Yury G. Kudryashov (Sep 04 2023 at 20:11):
I understand that we can prove it for f : α → ℝ, then go to f : α → E for a "nice" E (not sure about specific assumptions).
Yury G. Kudryashov (Sep 04 2023 at 22:29):
BTW, is it true for an infinite dimensional E?
Sebastien Gouezel (Sep 05 2023 at 06:19):
I only know proofs that go through ℝ, using the order structure and maximal inequalities. Once you have it for ℝ, you deduce it for an arbitrary Banach space (for ae strongly measurable functions), by approximating the function by a finite linear combination of characteristic functions. For each of these, the one-dimensional result applies, and taking the norm you can also estimate the error in the approximation using the one-dimensional result.

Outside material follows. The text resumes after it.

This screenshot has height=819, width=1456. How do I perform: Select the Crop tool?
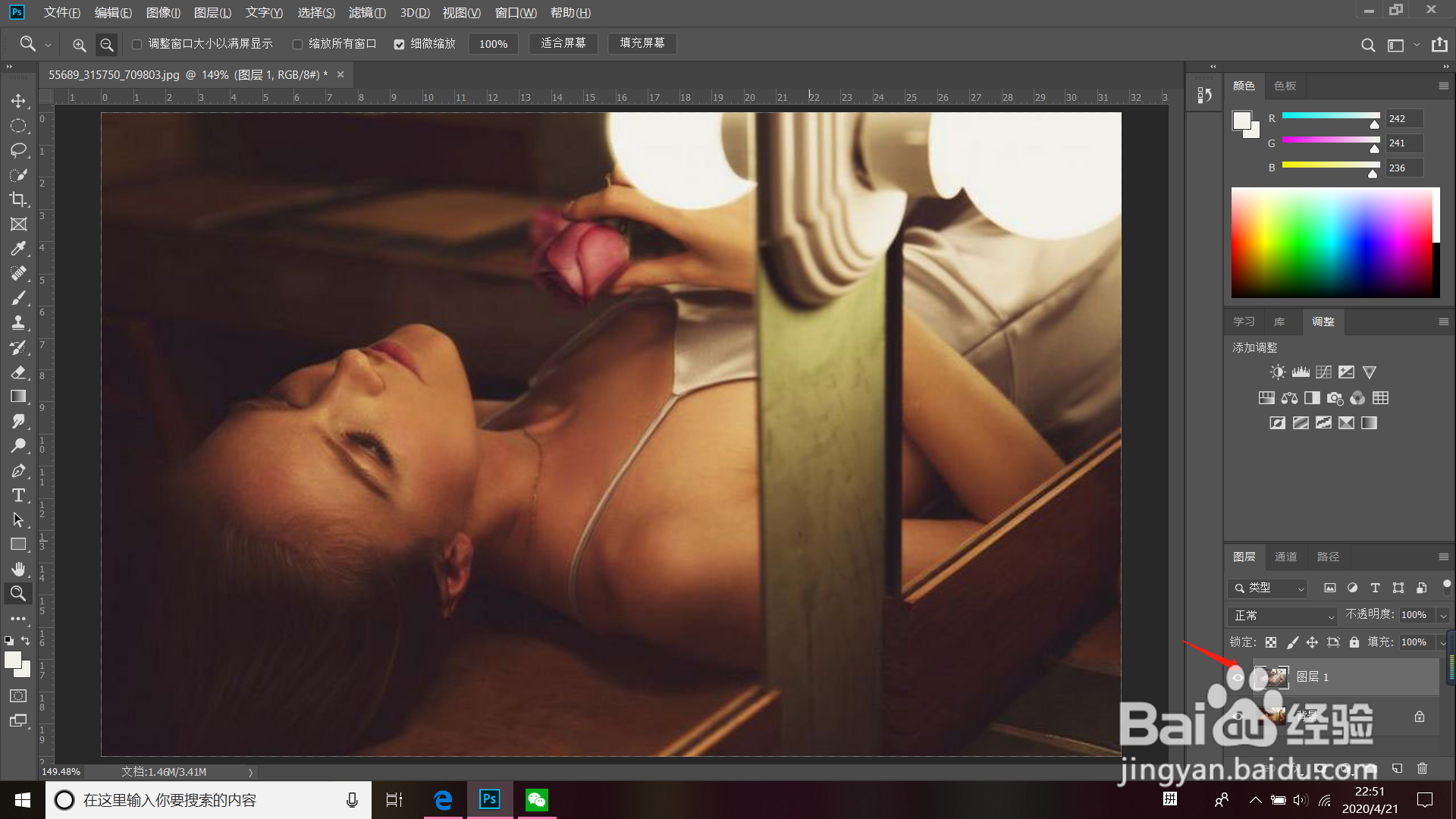click(18, 199)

Yury G. Kudryashov (Sep 05 2023 at 06:25):
Thank you! I'll think about details tomorrow.
Yury G. Kudryashov (Sep 06 2023 at 22:24):
Is this implication written somewhere? I tried to fill in the details and failed.

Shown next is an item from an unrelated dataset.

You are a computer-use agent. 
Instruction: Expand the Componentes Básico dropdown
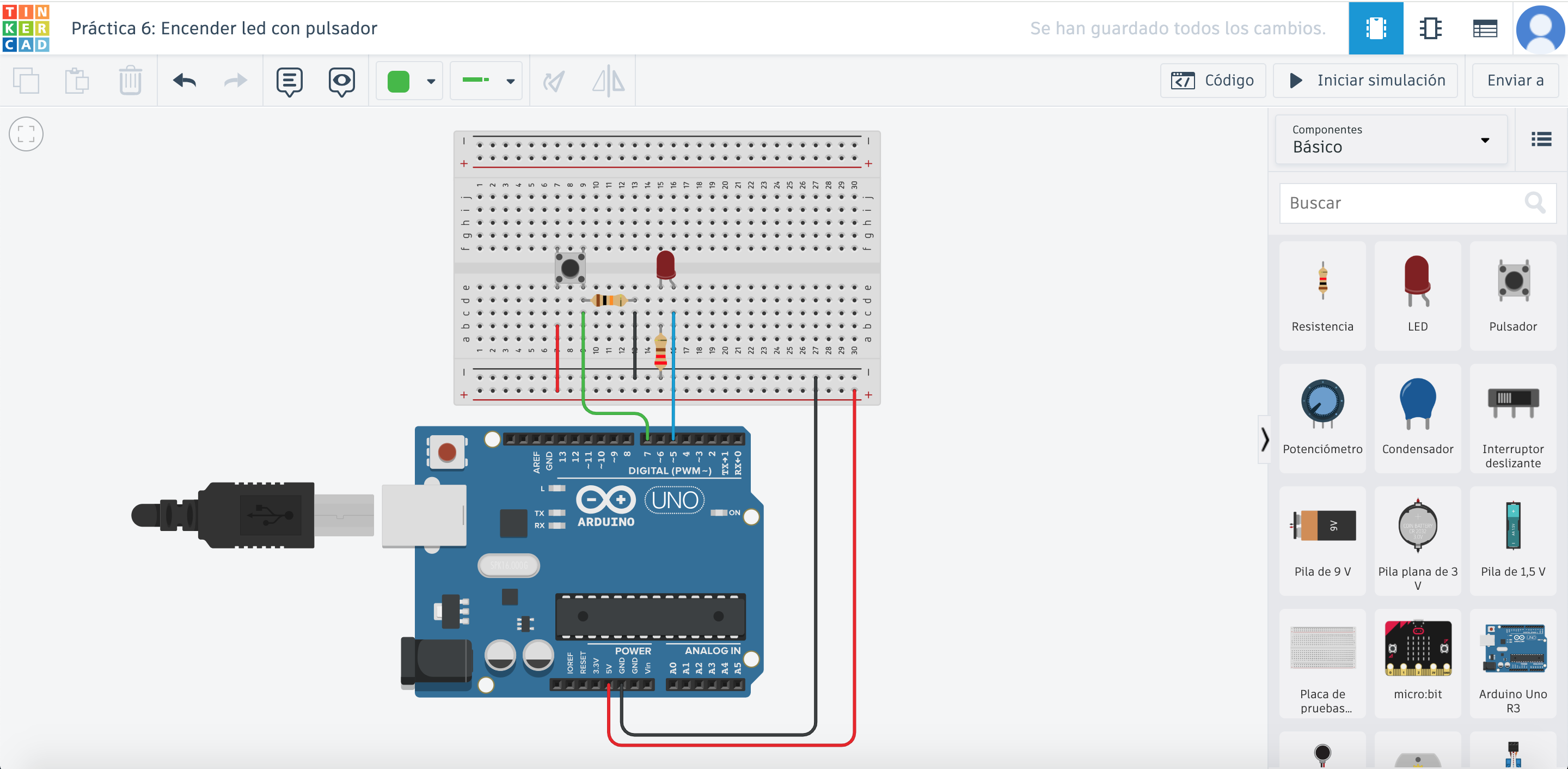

Sebastien Gouezel (Sep 07 2023 at 05:37):
Maybe I was overly optimistic. Let me try to write down the details, in the ergodic case first for simplicity.
Let u : E -> F be integrable. It is approximated in L^1 by a simple function ∑ i, 1_{s_i} • a i, where a i are elements of F and s i are measurable sets. Say u = v + ∑ i, 1_{s_i} • a i where v has L^1 norm at most epsilon.

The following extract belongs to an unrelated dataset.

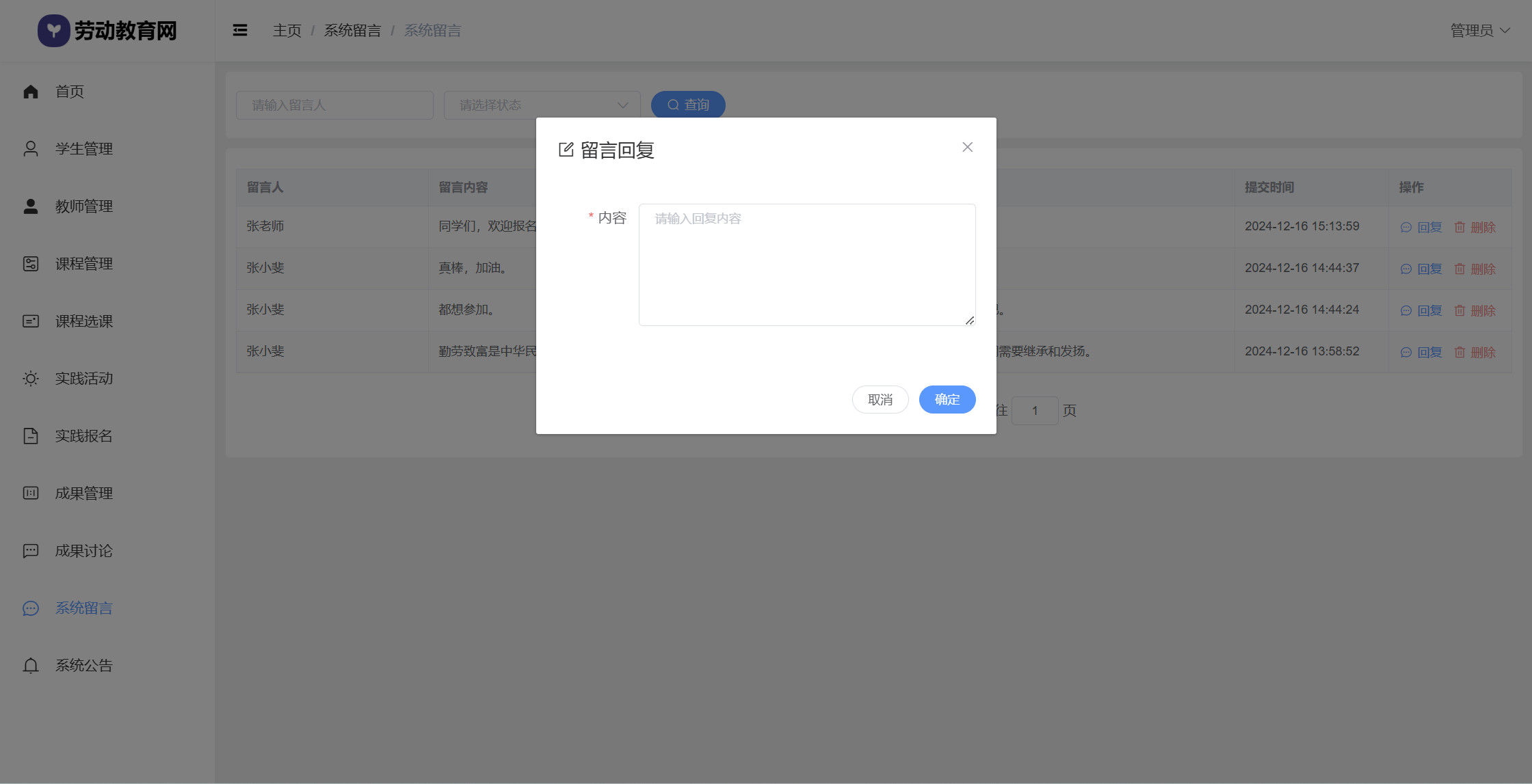
Task: Click the 查询 search button
Action: click(x=688, y=105)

Then S_n u / n = S_n v / n + ∑ i, (S_n 1_{s_i})/n • a i. Almost everywhere, the latter sum converges (by Birkhoff applied to the real function 1_{s_i}), while the limsup of S_n v / n is bounded by epsilon (again by Birkhoff applied to the norm of v). It follows that S_n u / n oscillates asymptotically by at most epsilon.
Letting epsilon tend to zero along a countable sequence, one deduces that, almost surely, S_n u / n is a Cauchy sequence, therefore convergent. Its limit is an invariant function, therefore constant. As its integral is the integral of u, this constant is the integral of u.
Sebastien Gouezel (Sep 07 2023 at 05:38):
Consider now the slightly harder non-ergodic case. Then S_n ||v|| / n still converges almost surely, but its limit (the conditional expectation of ||v|| with respect to the invariant sigma-algebra) doesn't have to be small everywhere. However, it is bounded by epsilon in L^1, so it is smaller than epsilon^{1/2} outside of a set of small measure (at most epsilon^{1/2}). Moreover, the conditional expectation of u is close to ∑ i, E(1_{s_i} | I) • a i again outside a set of small measure. Taking epsilon_n = 2^{-n} and applying Borel-Cantelli, one obtains the almost sure convergence of S_n u / n to E(u | I).
Yury G. Kudryashov (Sep 07 2023 at 07:04):
I think that I missed the Borel-Cantelli step when I was trying to do that. Thank you!
Sebastien Gouezel (Sep 17 2023 at 08:19):
I realized that we didn't even have the strong law of large numbers for vector-valued observables, so I implemented it following the above proof sketch (but without the need for Borel-Cantelli as there are only constant limits), see #7218. It went pretty smoothly (although it highlighted some gaps in the library and some superfluous second-countability assumptions here and there, as always).
Yury G. Kudryashov (Sep 17 2023 at 22:11):
In the meantime, I'm busy with dull stuff like getting rid of docs#Metric.Bounded and migrating to docs#Bornology.IsBounded.
Last updated: Dec 20 2023 at 11:08 UTC